REKLAMA
Szukam samochodu do około 5000 zł. Na najbliższe naprawy w nowym nabytku nie chciałbym przeznaczyć więcej niż 3000 zl. Nie wiem czy mogę mieć wymagania przy aucie za 5 tys zl, bardziej wybierać bym musiał pod względem, który będzie najbardziej sprawny technicznie. No jedynie klimatyzacja by się przydała, bo czasem jeżdżę z małym dzieckiem, a w gorętszy dzień musiałbym z wyjazdów zrezygnować.
Aktualnie jeżdżę głównie po mieście, na codzień średnio 30-40 km dziennie, co drugi tydzień trasa 300 km. Miesięcznie średnio 3000 km.
Aktualnie mam Mondeo mk3 1.8 125km benzyna+Gaz. Fajne auto, przyzwyczaiłem się do przestrzeni i rozmiarów, ale zaczynają się koszty, na które mnie nie stać w mojej obecnej sytuacji finansowej. Katalizator do wymiany. Niedługo powinienem regulację luzów zaworowych zrobić. Jedno łożysko w kole mam już wymienione, ale mogę chyba się spodziewać że niedługo pójdą kolejne (tutaj zestawy są - piasta z łożyskiem i wychodzi drogo). Katalizator + luzy zaworowe to już około 3500-4000 zł.
To byłoby jeszcze do przeżycia ale wystarczy że pozostałe łożyska mi pójdą i będzie kolejne 3000 zł, a zepsuć mają się prawo po przebiegu 300 tys km.
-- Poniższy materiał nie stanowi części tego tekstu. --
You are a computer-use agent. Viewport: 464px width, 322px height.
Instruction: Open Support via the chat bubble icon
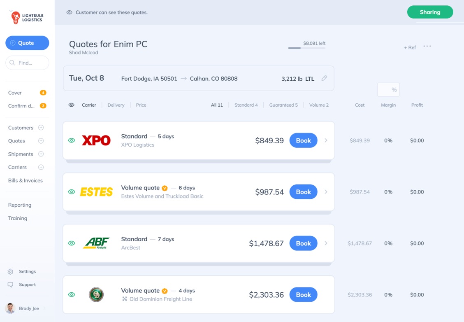tap(10, 285)
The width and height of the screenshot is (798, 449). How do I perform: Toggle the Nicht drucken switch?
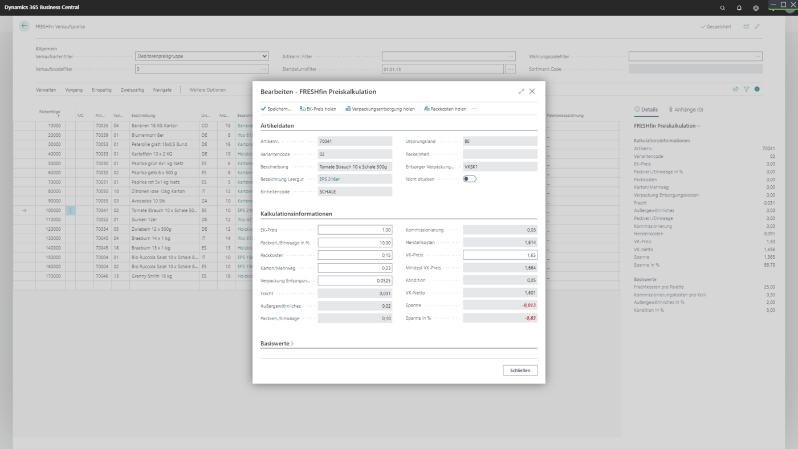(x=470, y=179)
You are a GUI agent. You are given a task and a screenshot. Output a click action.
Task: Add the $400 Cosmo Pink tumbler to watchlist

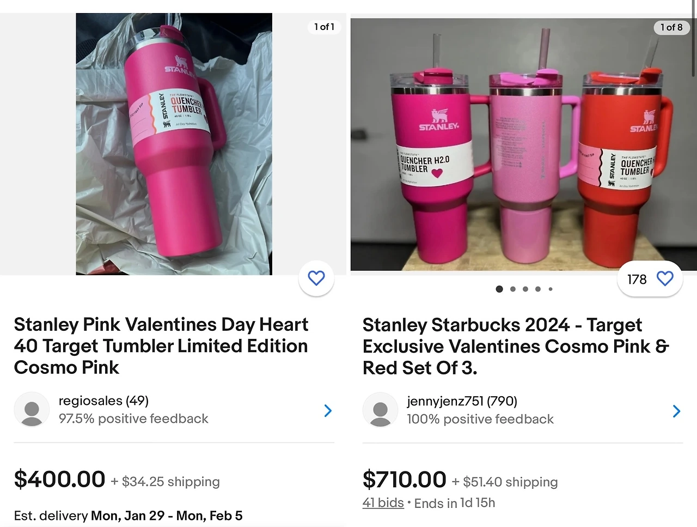(x=316, y=278)
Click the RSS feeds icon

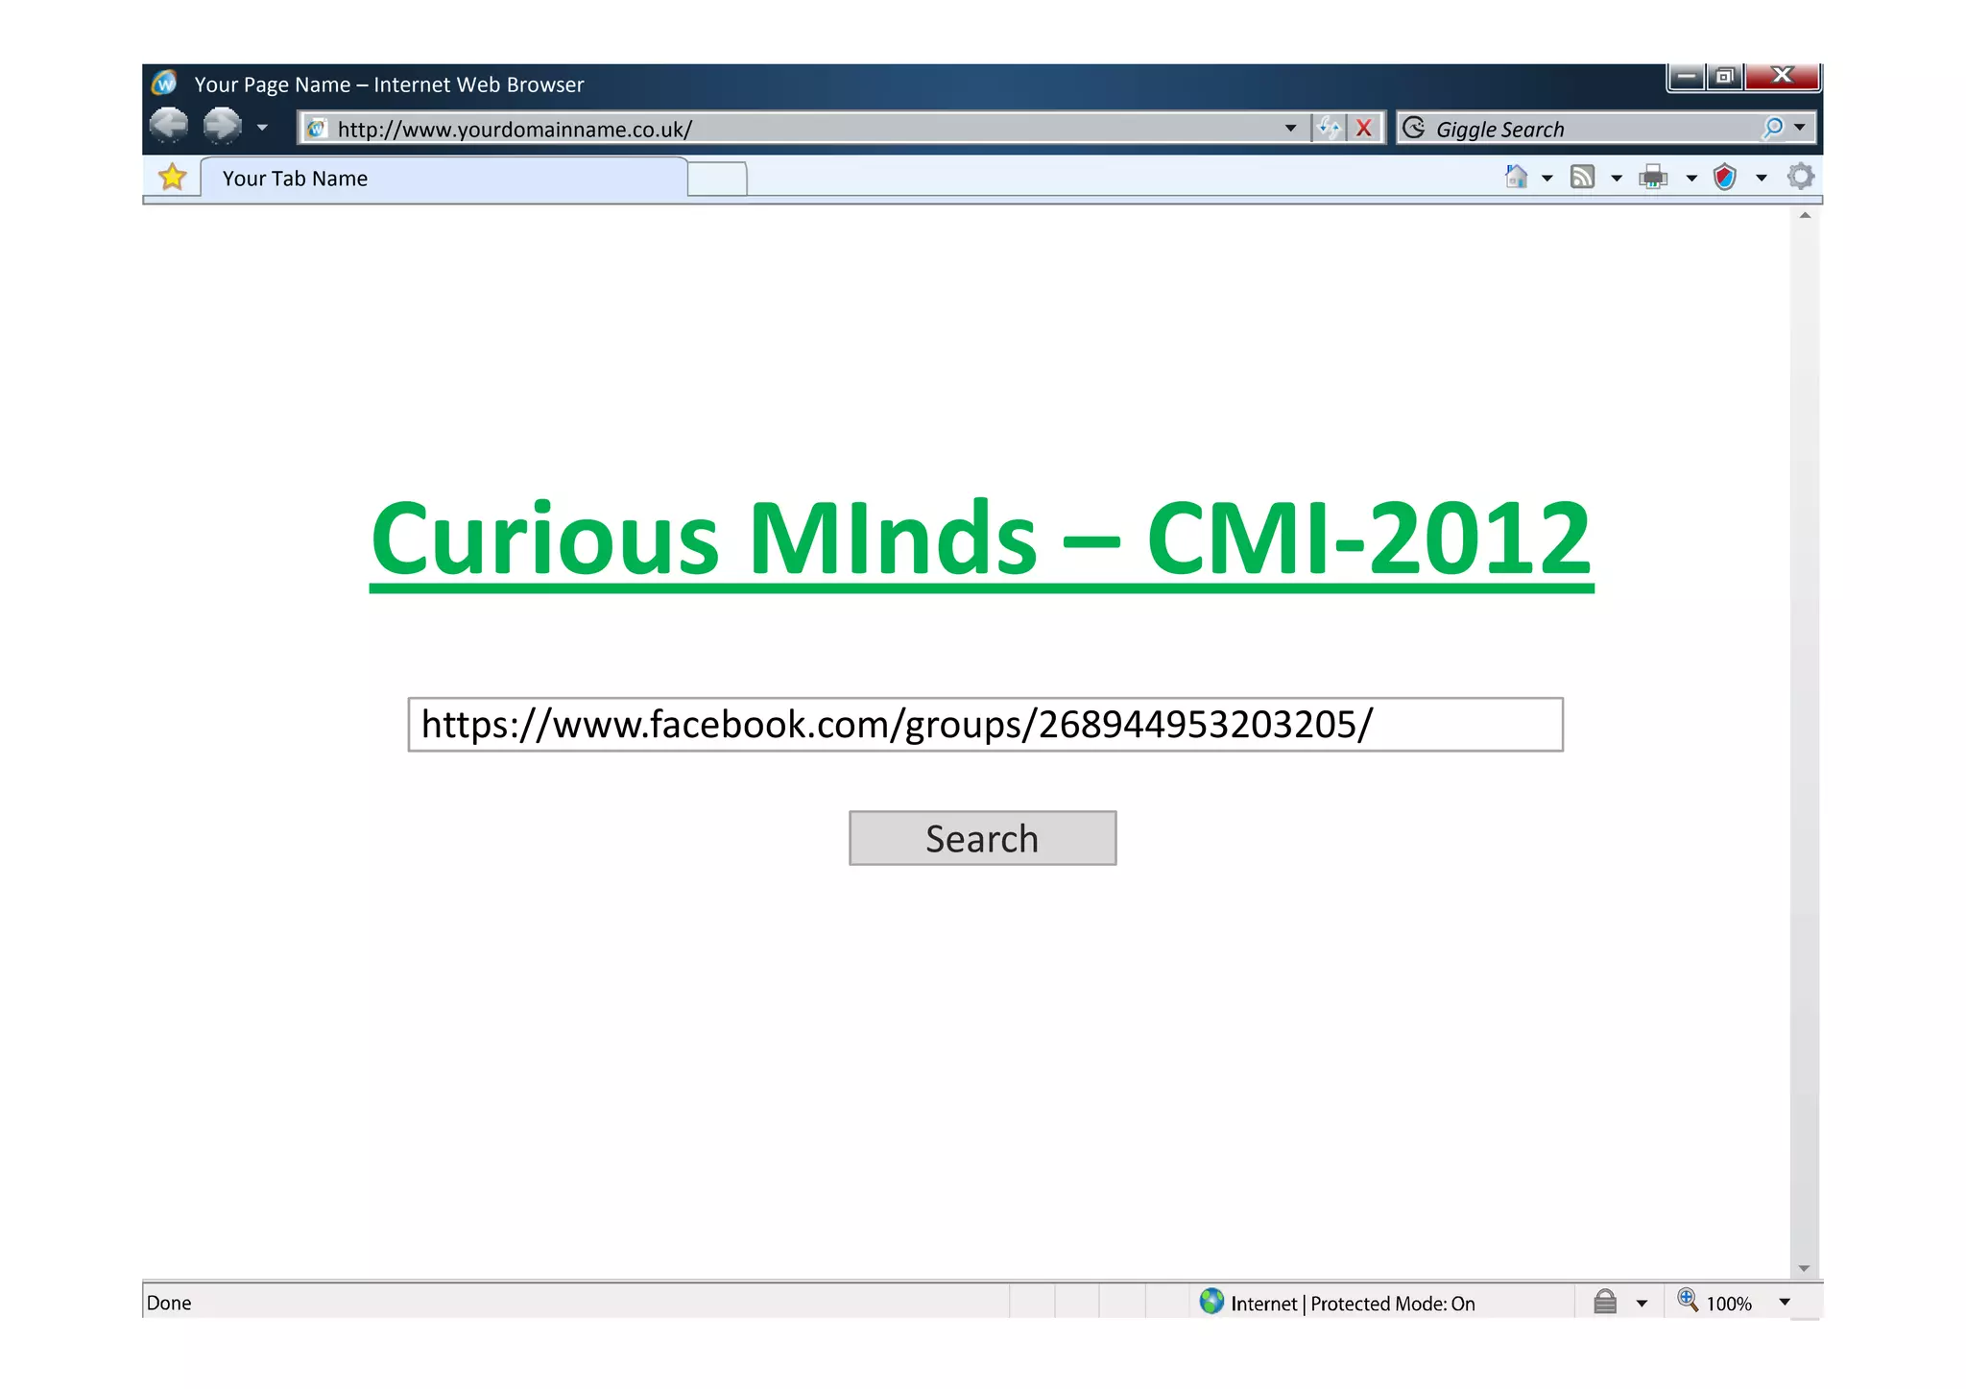click(1582, 177)
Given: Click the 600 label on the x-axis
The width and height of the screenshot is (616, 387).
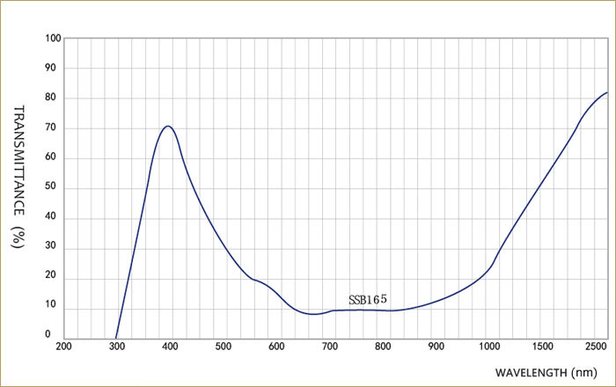Looking at the screenshot, I should click(276, 346).
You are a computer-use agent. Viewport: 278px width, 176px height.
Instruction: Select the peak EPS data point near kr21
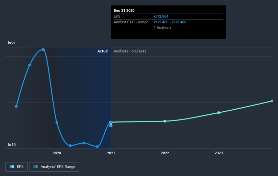tap(43, 49)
Auto wybrałem wtedy częściowo pod trasy bo 1,5 roku temu robiłem dłuższe odcinki - miesięcznie 7-10 tys km, mocy trochę brakowało ale nie jest źle. Teraz jeżdżę mało i z wygód muszę zrezygnować. Znajdę coś względnie fajnego w budżecie 5k na auto + 3k na doinwestowanie?